Por volta das 15h daquele dia, funcionários do clube e voluntários que ajudavam na obra assistiram horrorizados ao momento em que a barragem simplesmente se deslocou e cedeu.
Com a enchente, havia cerca de 14,55 milhões de metros cúbicos (cerca de 3,843 bilhões de galões) de água no Rio Conemaugh, que se somaram aos 20 milhões de toneladas de água da represa, aproximadamente a mesma quantidade que passa pelas Cataratas do Niágara em um intervalo de 36 minutos.
South Fork foi a primeira cidade a ser atingida pela onda, que seguiu rio abaixo a caminho de Johnstown carregando árvores, casas, animais, pessoas, celeiros, lama e concreto e aço do Viaduto Conemaugh. Não sobrou nada do pequeno povoado de Mineral Point, a 1,6 quilômetro do viaduto, nem das 30 famílias que viviam lá.
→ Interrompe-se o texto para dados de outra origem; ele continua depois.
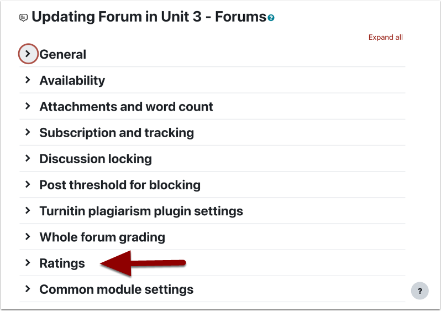441x311 pixels.
Task: Expand the General section chevron
Action: click(28, 54)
Àquela altura, o fluxo da inundação pelo vale era maior do que o do Rio Mississippi inteiro. Pedaços de ferro, vagões de trem e mais de 314 vidas foram levadas quando a onda atingiu a Fábrica de Ferro Cambria, erguendo uma fumaça escura ao causar a explosão das caldeiras da Gautier Wire Works, adicionando quilômetros de arame farpado em meio aos destroços.
Depois de 57 minutos de destruição, a inundação atingiu seu destino final: os habitantes de Johnstown foram surpreendidos por uma onda de 18 metros de altura que viajava a 64 quilômetros por hora. Os destroços formaram uma barragem temporária na ponte Stone Bridge, mas isso só serviu para que o Rio Stony Creek transbordasse ainda mais e lançasse uma segunda onda sobre a cidade, vinda de uma direção diferente e encurralando os habitantes. “Foi uma avalanche de morte”, definiu o escritor William H. Shank em seu livro Great Floods of Pennsylvania.
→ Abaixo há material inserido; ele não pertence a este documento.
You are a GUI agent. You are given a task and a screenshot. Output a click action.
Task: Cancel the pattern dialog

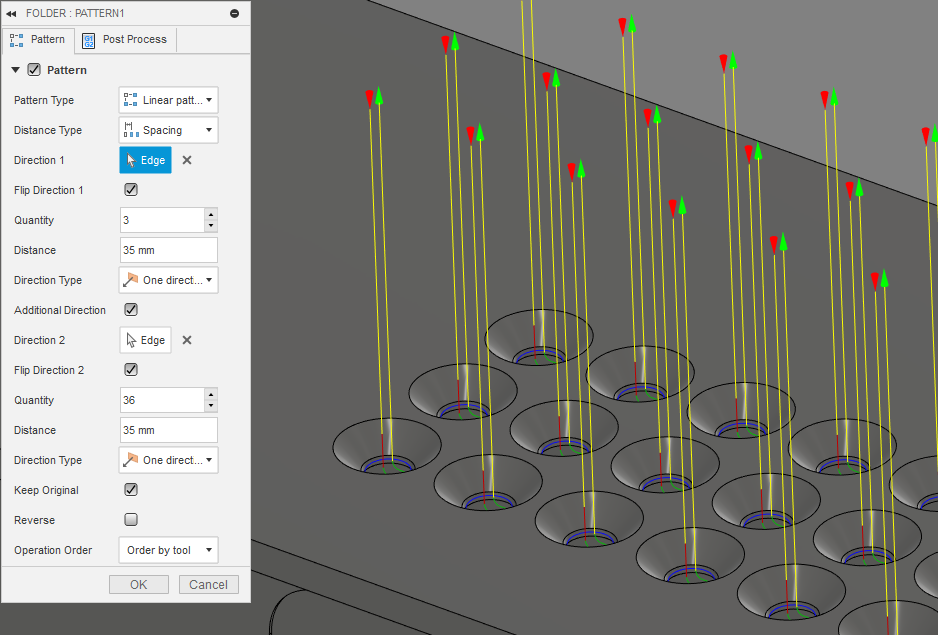click(208, 584)
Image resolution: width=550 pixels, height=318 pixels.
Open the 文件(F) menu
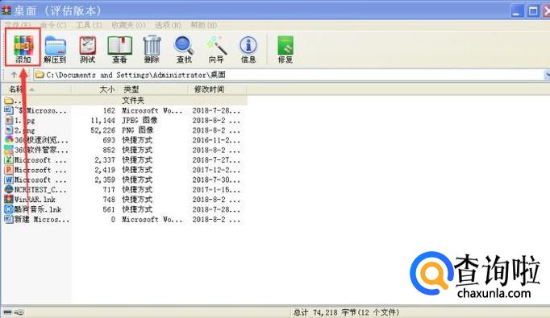(x=18, y=25)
Foi registrado que 2.209 pessoas morreram em Johnstown naquele dia, sendo 99 famílias inteiras dizimadas, incluindo 396 crianças. Mais de 750 vítimas nunca foram identificadas, tendo sido enterradas como indigentes no Grandview Cemetery. A cidade recebeu de 18 países cerca de US$ 3 milhões em doações para colaborar na reconstrução das 1,6 mil propriedades destruídas que somaram mais de US$ 17 milhões em prejuízos. Em 1911, o governo encontrou restos mortais das vítimas em Cincinnati (Ohio).
Depois que a água recuou, uma pilha de detritos cobriu 30 hectares da cidade, formando uma elevação de 21 metros na planície. Demorou mais de 3 meses para remover o aço e o arame farpado acumulado na Stone Bridge, que foi a única coisa que se manteve em pé, tanto que se tornou um símbolo de sobrevivência da região.
A inundação de Johnstown foi o pior e maior desastre provocado pelo rompimento de uma barragem na história, e os sobreviventes desse marco jamais foram indenizados pelo último proprietário da represa por causa de uma brecha na lei. Isso fez com que a legislação dos Estados Unidos adotasse um recurso de lei britânico do caso Rylands v Fletcher, que define o réu como culpado em caso de uso não natural de uma terra. Além disso, foram feitas várias modificações nos projetos de engenharia de como uma barragem deve ser, porém isso não impediu que catástrofes envolvendo represas acontecessem novamente.